BEGIN Data to process

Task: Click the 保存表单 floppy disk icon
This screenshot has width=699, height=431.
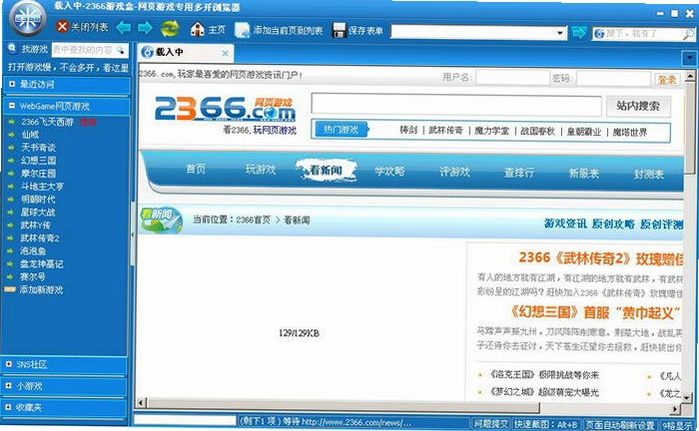Action: (339, 30)
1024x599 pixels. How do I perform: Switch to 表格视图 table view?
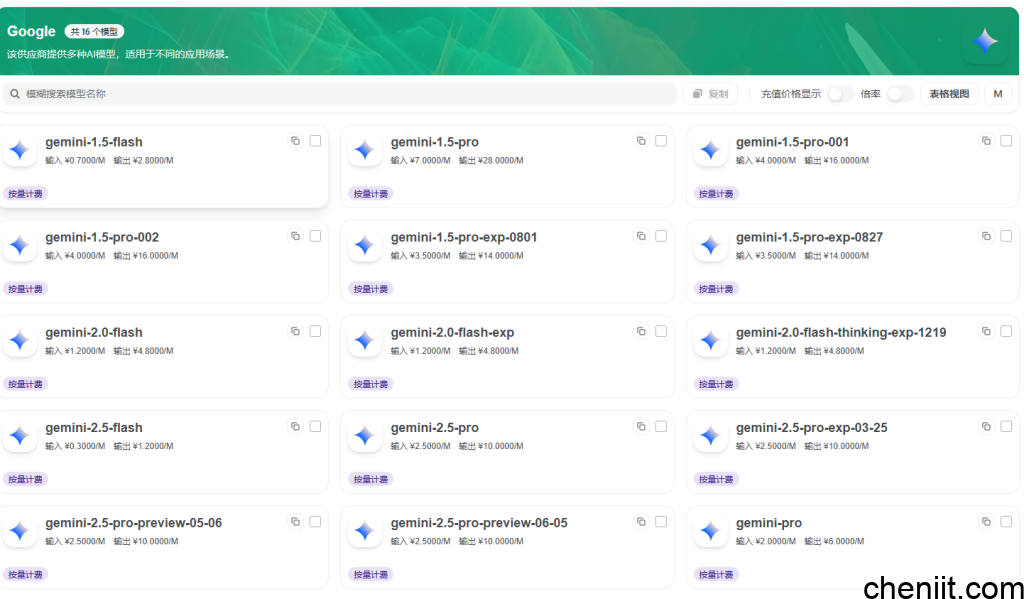pos(948,93)

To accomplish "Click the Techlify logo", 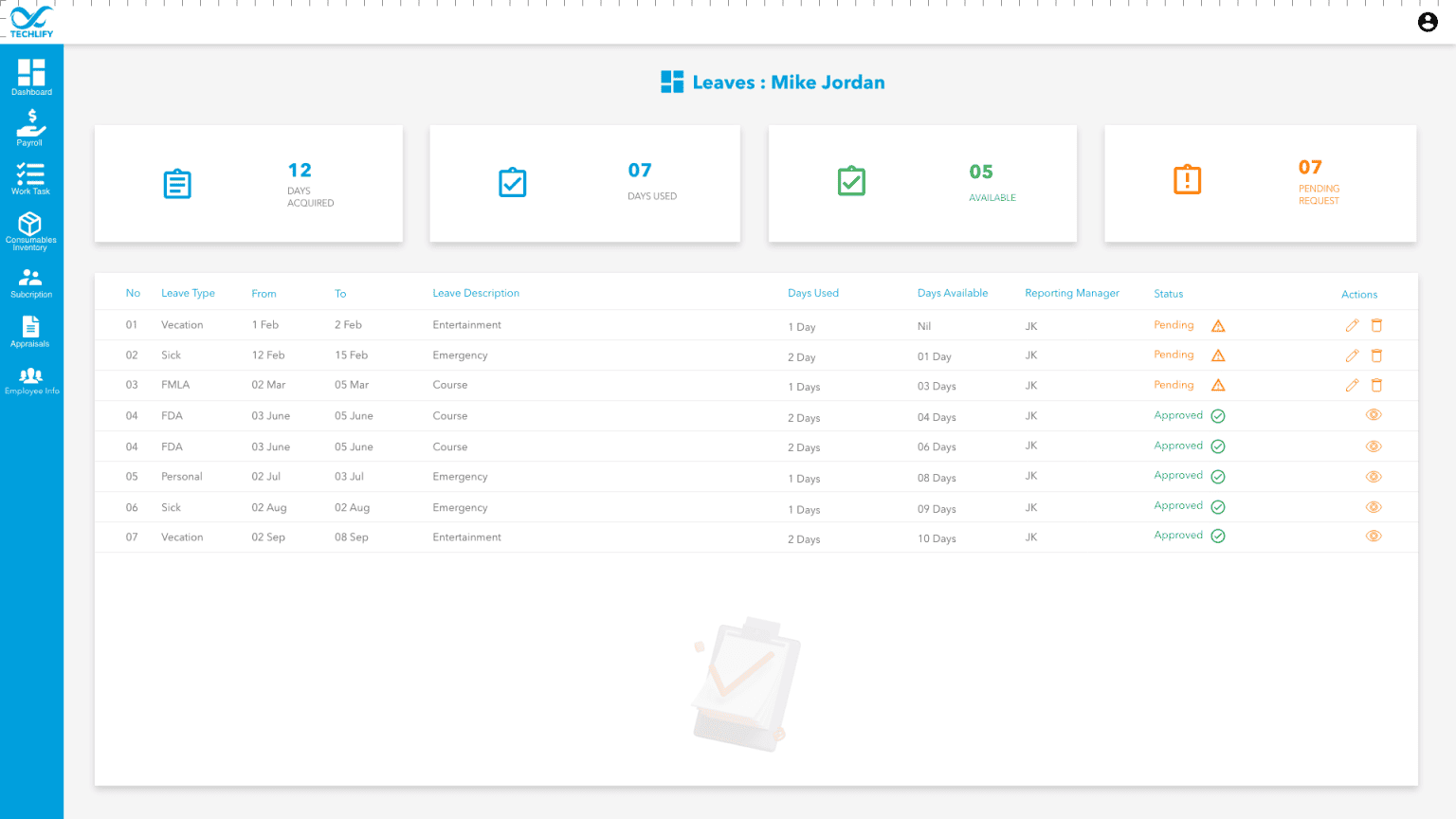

END Data to process

§ **Exercise description**
Find the line with "1024x599 pixels. How". Reproduce it and every line after it through the last line above exactly, leaving out the pictures.

§ **Output of the exercise**
1024x599 pixels. How do I perform: Switch to 表格视图 table view?
pos(948,93)

To accomplish "Click the Techlify logo", 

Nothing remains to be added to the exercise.